Retype the entries below exactly, from the line containing "This screenshot has height=854, width=480." through the line containing "tap(655, 477)", including both of those lines and nothing else.

Start

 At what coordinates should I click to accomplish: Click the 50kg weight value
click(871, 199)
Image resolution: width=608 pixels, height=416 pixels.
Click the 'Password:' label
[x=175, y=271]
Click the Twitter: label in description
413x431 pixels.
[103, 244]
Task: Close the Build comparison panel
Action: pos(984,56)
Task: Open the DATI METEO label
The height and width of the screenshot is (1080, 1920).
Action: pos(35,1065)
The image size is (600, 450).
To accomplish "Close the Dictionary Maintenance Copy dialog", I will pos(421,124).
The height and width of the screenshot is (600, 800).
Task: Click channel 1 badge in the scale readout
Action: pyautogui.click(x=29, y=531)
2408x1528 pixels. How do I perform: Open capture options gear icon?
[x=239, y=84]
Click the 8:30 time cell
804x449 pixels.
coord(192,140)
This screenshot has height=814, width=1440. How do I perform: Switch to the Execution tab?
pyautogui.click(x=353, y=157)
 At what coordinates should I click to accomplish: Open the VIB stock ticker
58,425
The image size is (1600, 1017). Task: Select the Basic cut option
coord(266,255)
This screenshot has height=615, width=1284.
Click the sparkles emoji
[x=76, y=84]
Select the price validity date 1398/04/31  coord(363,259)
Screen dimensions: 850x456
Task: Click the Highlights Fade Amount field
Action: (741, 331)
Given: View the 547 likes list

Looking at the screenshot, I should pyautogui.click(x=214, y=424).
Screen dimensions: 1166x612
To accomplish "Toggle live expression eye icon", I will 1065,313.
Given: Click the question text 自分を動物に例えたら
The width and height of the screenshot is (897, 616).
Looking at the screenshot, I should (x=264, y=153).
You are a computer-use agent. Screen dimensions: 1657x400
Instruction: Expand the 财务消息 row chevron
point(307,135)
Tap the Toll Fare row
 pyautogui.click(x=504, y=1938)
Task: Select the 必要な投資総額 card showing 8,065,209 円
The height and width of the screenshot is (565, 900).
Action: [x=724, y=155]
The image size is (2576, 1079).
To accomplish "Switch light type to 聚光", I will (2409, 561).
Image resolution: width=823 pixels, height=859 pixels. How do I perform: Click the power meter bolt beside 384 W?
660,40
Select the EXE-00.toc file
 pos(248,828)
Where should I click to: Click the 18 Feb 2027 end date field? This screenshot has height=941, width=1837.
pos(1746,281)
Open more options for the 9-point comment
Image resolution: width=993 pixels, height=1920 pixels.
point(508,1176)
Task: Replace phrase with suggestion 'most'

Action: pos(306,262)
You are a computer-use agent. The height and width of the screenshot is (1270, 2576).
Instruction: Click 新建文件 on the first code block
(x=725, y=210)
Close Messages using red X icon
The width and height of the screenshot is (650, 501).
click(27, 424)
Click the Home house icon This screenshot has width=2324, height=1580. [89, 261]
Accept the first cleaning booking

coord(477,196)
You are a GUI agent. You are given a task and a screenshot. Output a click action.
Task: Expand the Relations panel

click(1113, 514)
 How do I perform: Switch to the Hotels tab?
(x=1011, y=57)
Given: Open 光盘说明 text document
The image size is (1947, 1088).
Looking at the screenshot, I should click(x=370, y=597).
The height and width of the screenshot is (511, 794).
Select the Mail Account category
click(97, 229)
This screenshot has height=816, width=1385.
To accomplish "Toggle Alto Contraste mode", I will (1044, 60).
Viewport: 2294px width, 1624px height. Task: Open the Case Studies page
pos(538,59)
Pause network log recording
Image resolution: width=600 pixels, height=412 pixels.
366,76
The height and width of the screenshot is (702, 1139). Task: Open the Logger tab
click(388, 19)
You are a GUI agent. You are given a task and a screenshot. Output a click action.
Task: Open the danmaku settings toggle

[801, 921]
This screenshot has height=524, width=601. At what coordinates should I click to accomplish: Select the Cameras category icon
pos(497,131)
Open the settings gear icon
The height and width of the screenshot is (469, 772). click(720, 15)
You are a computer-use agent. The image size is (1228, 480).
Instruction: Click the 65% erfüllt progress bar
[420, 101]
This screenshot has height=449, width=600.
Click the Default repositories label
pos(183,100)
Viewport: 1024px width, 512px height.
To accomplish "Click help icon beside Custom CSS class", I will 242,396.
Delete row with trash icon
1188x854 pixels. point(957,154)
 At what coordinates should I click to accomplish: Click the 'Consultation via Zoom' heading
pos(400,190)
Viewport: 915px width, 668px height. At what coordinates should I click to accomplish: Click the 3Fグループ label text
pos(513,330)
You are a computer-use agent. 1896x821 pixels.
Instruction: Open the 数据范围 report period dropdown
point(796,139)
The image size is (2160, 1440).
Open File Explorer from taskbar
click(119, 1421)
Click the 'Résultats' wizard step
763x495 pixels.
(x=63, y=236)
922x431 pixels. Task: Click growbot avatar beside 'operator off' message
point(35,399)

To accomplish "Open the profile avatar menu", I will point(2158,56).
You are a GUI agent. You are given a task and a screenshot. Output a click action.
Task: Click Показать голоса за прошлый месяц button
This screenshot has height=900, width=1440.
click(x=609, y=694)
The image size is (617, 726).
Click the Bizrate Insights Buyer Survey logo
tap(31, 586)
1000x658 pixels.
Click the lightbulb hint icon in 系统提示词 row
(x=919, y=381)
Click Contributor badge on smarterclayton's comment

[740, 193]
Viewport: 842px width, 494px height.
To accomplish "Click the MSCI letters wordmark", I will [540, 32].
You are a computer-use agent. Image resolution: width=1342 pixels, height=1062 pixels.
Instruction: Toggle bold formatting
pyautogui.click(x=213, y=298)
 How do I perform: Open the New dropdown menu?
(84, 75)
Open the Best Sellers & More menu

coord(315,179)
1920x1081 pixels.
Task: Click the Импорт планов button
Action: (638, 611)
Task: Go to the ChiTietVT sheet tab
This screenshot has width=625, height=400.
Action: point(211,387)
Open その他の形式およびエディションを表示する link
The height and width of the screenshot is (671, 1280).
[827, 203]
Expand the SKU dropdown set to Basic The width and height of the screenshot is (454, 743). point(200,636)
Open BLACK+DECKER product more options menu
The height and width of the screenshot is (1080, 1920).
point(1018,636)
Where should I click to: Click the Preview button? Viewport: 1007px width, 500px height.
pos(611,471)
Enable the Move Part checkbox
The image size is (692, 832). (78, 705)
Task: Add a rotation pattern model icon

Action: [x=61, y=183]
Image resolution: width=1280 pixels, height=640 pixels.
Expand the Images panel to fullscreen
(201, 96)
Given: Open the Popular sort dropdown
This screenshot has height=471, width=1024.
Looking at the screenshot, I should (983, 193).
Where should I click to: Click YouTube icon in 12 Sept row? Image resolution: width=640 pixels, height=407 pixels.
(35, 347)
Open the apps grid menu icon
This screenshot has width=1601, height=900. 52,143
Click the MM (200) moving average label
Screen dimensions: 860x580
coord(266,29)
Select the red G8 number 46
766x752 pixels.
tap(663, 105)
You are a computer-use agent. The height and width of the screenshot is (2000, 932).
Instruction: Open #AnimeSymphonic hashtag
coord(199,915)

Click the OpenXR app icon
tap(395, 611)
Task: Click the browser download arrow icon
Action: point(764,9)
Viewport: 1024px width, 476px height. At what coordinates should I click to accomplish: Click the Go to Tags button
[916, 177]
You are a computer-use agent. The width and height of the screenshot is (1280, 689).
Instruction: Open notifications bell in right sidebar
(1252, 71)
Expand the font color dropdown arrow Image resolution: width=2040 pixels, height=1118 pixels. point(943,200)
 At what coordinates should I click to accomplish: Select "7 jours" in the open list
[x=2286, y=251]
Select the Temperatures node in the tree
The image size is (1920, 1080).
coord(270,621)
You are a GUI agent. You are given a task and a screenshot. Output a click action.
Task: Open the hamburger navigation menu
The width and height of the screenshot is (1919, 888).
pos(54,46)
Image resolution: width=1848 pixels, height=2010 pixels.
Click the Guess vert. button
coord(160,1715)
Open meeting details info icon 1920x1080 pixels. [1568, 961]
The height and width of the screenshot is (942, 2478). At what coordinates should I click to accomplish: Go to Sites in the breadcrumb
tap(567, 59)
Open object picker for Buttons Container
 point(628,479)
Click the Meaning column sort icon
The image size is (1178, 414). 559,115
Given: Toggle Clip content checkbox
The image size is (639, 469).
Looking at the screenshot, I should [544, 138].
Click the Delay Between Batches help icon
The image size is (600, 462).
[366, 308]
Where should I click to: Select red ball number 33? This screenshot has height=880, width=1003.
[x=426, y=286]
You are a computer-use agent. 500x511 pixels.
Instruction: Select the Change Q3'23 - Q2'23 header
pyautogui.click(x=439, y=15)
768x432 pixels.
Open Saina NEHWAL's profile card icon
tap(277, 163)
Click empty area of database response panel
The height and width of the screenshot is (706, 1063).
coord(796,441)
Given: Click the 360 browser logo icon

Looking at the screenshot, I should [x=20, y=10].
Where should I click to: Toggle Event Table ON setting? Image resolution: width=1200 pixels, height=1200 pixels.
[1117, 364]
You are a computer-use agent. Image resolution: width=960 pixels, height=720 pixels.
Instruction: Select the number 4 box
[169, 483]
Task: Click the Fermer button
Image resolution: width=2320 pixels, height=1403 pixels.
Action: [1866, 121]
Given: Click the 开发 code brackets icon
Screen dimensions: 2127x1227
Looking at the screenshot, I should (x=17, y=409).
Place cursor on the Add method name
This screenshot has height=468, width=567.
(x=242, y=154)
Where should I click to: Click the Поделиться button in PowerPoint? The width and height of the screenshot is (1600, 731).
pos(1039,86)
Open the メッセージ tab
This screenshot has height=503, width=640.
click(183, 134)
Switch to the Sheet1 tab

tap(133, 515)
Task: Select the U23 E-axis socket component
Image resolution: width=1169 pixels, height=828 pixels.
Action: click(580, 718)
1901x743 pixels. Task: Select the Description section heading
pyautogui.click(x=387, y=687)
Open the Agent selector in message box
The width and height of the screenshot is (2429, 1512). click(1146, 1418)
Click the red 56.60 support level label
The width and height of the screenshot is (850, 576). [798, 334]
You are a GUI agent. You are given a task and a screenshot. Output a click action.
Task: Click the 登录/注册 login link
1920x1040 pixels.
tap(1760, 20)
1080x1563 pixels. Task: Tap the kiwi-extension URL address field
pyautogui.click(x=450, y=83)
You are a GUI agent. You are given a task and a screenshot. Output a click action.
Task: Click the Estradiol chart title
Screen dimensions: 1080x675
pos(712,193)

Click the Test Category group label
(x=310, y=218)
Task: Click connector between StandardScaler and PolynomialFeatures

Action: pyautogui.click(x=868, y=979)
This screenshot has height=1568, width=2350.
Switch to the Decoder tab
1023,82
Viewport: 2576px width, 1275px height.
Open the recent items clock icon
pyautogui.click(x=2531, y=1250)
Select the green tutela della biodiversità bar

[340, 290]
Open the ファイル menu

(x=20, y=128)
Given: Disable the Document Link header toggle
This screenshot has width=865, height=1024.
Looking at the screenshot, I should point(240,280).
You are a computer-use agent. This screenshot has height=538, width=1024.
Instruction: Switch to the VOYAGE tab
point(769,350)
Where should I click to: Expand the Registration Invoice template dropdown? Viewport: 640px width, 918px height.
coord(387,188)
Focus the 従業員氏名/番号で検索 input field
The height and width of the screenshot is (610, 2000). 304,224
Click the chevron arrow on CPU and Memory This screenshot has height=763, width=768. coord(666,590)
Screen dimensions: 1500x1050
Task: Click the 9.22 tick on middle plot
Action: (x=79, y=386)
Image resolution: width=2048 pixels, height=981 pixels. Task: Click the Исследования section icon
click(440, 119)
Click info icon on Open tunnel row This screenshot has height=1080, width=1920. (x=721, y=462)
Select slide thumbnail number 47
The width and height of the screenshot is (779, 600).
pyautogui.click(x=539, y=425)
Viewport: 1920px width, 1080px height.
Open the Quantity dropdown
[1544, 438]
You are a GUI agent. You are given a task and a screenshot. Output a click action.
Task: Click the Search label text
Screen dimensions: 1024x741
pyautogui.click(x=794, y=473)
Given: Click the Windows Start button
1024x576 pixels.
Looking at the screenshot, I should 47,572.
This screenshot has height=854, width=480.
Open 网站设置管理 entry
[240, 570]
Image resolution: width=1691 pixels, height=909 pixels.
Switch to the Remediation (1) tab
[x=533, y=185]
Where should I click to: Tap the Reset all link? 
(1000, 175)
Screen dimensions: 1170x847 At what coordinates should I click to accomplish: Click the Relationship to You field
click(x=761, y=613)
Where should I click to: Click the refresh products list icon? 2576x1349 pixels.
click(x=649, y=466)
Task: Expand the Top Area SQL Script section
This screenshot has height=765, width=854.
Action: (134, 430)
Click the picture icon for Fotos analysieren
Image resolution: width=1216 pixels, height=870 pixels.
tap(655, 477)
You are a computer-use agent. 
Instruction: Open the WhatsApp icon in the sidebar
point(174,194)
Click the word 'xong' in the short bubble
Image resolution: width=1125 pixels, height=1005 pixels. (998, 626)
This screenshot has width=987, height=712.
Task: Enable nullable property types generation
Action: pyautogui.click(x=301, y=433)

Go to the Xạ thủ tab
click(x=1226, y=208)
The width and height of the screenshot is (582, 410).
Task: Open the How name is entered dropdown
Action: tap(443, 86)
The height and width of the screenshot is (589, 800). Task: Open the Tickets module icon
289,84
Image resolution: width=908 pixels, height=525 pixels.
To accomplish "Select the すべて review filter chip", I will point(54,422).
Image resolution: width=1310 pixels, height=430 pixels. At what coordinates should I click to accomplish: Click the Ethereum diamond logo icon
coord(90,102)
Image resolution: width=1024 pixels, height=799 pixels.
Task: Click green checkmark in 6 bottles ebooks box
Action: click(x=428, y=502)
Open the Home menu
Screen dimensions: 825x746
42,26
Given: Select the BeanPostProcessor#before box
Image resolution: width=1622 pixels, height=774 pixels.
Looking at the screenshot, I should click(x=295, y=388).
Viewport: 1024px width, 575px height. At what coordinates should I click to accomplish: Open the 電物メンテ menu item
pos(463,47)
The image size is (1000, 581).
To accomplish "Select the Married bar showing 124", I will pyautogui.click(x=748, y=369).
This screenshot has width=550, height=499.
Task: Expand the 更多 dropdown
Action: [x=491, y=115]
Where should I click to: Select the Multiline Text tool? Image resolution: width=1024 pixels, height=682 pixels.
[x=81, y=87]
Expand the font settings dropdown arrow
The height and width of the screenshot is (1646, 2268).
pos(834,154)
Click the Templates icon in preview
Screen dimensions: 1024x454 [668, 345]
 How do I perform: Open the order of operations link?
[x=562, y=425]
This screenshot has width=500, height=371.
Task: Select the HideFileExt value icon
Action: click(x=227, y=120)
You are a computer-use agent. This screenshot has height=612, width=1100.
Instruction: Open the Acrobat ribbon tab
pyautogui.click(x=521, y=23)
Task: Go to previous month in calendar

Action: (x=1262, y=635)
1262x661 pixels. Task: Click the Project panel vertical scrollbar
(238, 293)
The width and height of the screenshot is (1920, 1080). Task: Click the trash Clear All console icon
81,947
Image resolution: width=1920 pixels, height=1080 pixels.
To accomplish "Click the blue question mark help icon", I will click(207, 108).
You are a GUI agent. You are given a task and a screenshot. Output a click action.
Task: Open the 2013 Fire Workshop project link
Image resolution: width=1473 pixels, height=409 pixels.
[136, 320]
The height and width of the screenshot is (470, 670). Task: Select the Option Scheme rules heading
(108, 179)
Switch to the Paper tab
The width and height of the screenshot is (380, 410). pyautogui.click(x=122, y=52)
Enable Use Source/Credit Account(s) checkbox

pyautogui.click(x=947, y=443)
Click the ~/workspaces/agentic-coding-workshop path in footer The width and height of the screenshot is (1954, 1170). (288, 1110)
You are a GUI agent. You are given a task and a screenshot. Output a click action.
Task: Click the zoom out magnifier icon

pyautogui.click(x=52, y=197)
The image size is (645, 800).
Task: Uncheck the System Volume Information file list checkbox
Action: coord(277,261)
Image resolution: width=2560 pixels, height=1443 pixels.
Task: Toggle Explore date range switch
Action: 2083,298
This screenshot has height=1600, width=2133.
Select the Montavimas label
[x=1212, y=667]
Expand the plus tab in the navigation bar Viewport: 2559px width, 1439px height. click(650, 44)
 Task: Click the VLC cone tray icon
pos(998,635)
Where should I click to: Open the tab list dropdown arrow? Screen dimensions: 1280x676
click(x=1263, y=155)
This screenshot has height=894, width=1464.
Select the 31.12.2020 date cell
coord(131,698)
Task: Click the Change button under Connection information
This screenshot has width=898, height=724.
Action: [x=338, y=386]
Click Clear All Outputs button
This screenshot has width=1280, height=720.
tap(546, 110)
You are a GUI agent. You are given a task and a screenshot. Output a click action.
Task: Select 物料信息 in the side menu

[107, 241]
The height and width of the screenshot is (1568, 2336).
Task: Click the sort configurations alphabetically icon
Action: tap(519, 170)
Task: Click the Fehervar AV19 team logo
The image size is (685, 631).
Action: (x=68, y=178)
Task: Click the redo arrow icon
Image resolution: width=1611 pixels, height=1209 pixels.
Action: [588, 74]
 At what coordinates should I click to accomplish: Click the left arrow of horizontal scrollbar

End

Output of the task:
This screenshot has height=854, width=480.
Open 网站设置管理 entry
[240, 570]
Image resolution: width=1691 pixels, height=909 pixels.
Switch to the Remediation (1) tab
[x=533, y=185]
Where should I click to: Tap the Reset all link? 
(1000, 175)
Screen dimensions: 1170x847 At what coordinates should I click to accomplish: Click the Relationship to You field
click(x=761, y=613)
Where should I click to: Click the refresh products list icon? 2576x1349 pixels.
click(x=649, y=466)
Task: Expand the Top Area SQL Script section
This screenshot has height=765, width=854.
Action: (134, 430)
Click the picture icon for Fotos analysieren
Image resolution: width=1216 pixels, height=870 pixels.
tap(655, 477)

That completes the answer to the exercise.